La tecnología Deepfake es otra táctica común que los ladrones utilizan para engañar a las empresas / individuos y robarles su dinero. Los deepfakes son videos o imágenes falsas de personas, que se utilizan para convencer a alguien de creer que un artificio virtual es real. Se hacen usando redes neuronales artificiales. En octubre, el director ejecutivo de una compañía de energía del Reino Unido fue engañado para transferir € 200,000 a un proveedor húngaro, porque creía que su CEO le estaba ordenando que lo hiciera. Pero en realidad, un estafador usó deepfake para imitar la voz y exigir el pago en una hora. El software podría imitar no solo la voz, sino también la tonalidad, la puntuación y el acento alemán.

En resumen, los piratas informáticos están recurriendo a la inteligencia artificial y al aprendizaje automático para armarse de malware y ataques para contrarrestar los avances realizados en las soluciones de seguridad cibernética. Pero la buena noticia es que los desarrolladores de IA siguen intensificando sus defensas. Utilizan algoritmos para simular ataques contra un ecosistema, lo que potencialmente ayuda a los analistas a verificar, atacar, defender y proteger vulnerabilidades.

La mayor fortaleza del aprendizaje automático en ciberseguridad es la detección de anomalías, es decir, para ayudar a comprender qué es el comportamiento «normal» de un sistema y marcar cualquier cosa inusual para la revisión humana. Automatizar el escaneo de red y la detección de anomalías nos permite identificar comportamientos sospechosos mucho más rápido, mitigar una posible infracción, minimizar su impacto y, por lo tanto, mejorar la resistencia de un sistema.

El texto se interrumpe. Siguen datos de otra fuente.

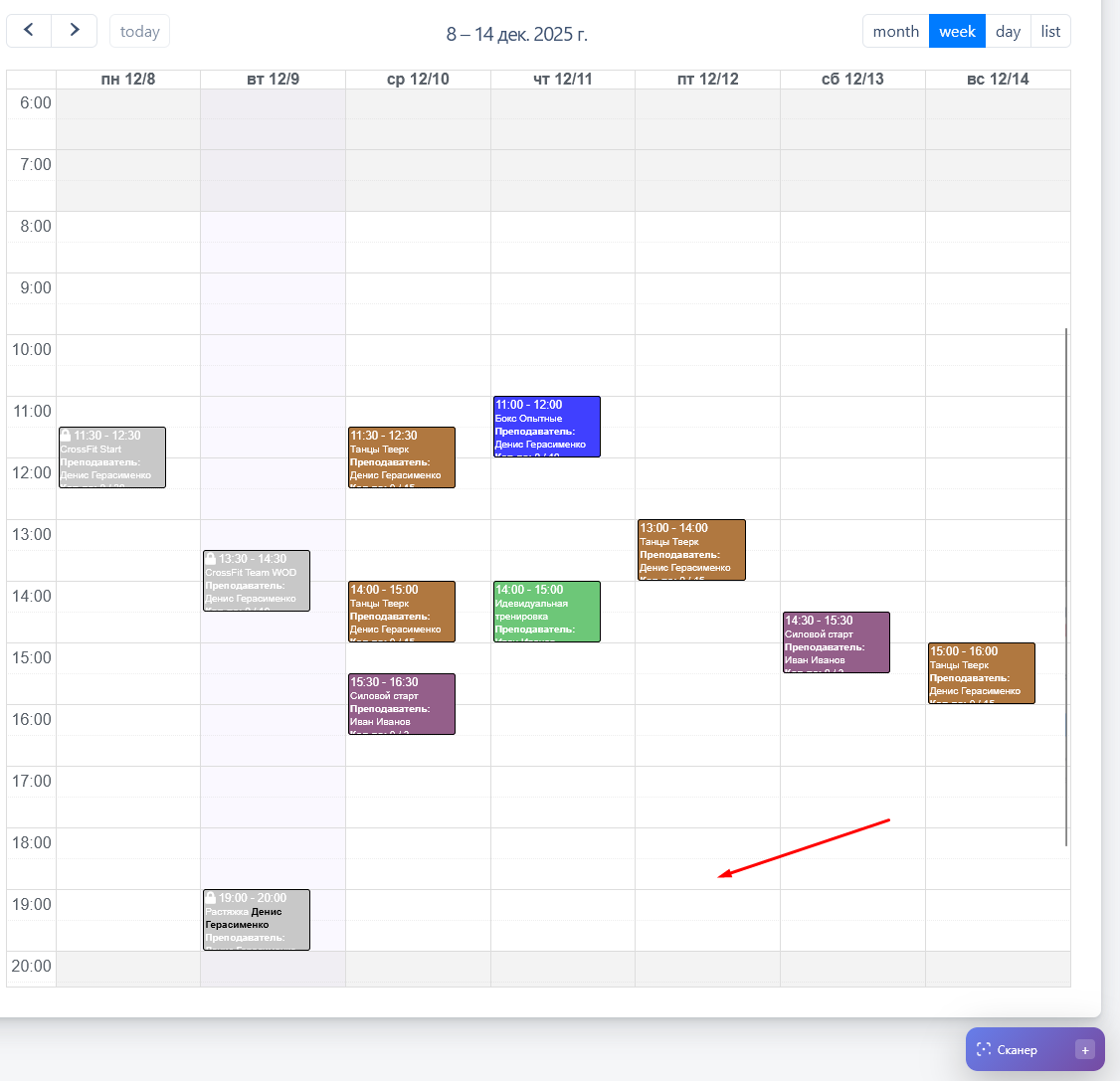The height and width of the screenshot is (1081, 1120).
Task: Open Wednesday's 15:30 Силовой старт event
Action: (x=401, y=703)
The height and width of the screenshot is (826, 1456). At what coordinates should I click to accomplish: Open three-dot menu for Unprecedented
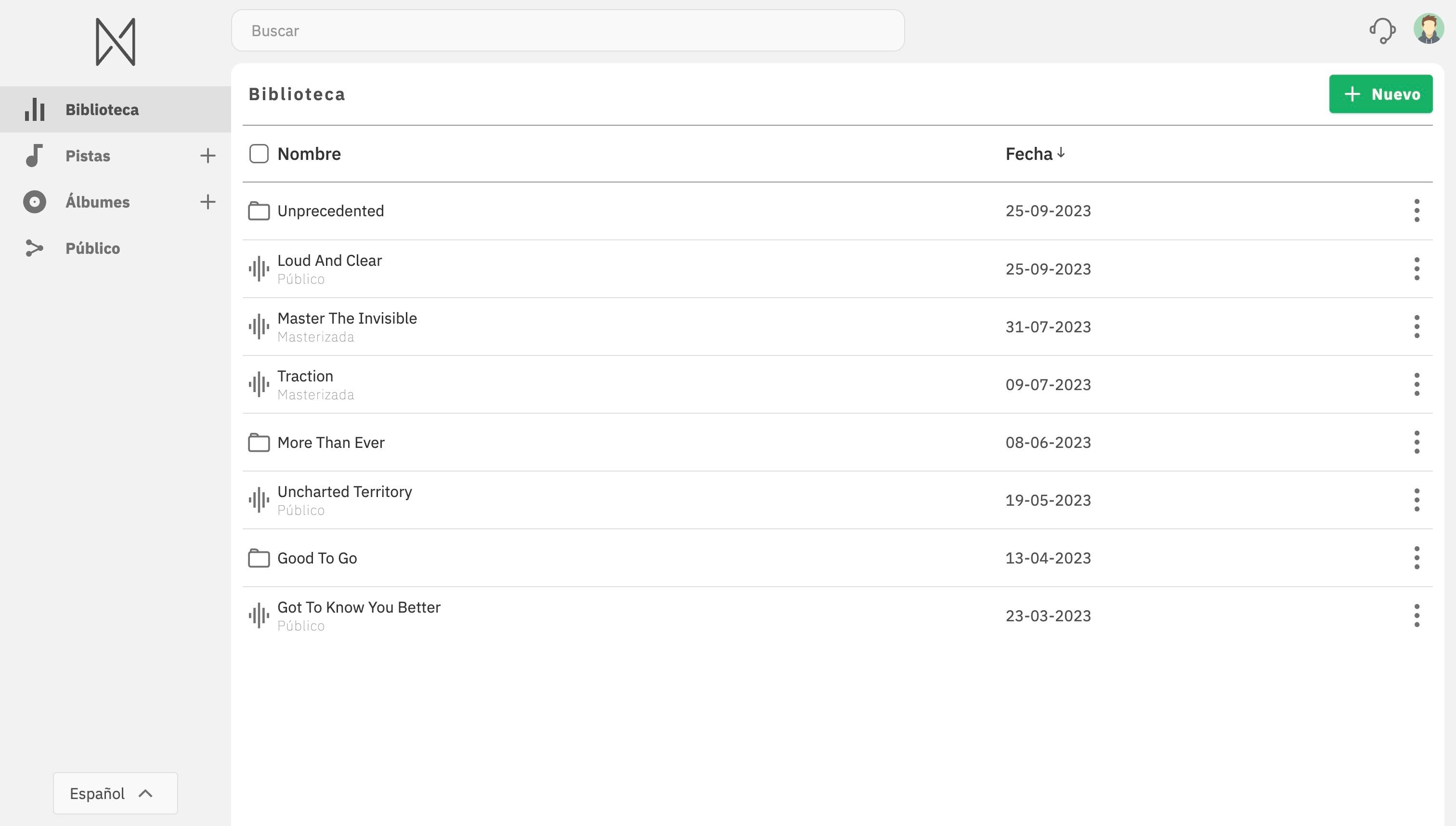(1417, 210)
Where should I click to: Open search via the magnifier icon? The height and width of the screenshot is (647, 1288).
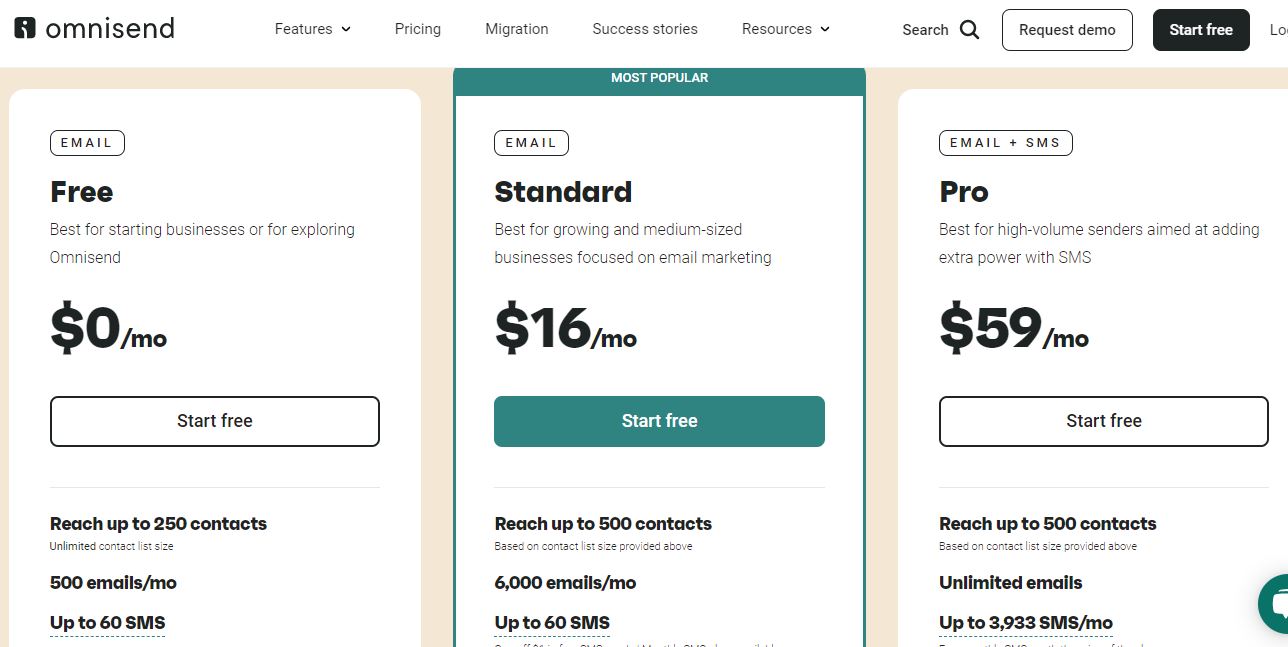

El aprendizaje automático ya se está implementando en el filtrado de comunicaciones, antivirus, escaneo de vulnerabilidades, malware y análisis forense, filtros de spam y defensa contra phishing. También se utiliza para abordar la propagación de la propaganda computacional. El aprendizaje automático acelera sustancialmente este proceso para el analista de seguridad. Es particularmente crucial, ya que la ciberseguridad se ha movido de la defensa del perímetro para incluir el escaneo de la red en busca de comportamientos inusuales o anomalías que puedan constituir una violación. Este concepto se aplica a todo tipo de detección de amenazas asistida por aprendizaje automático. Pero los investigadores dicen que la interacción entre el aprendizaje automático y el humano es la fuerza crucial de las técnicas. Quizás, el aprendizaje automático no es una panacea, pero seguramente puede ayudar a identificar agujeros de seguridad y prevenirlos.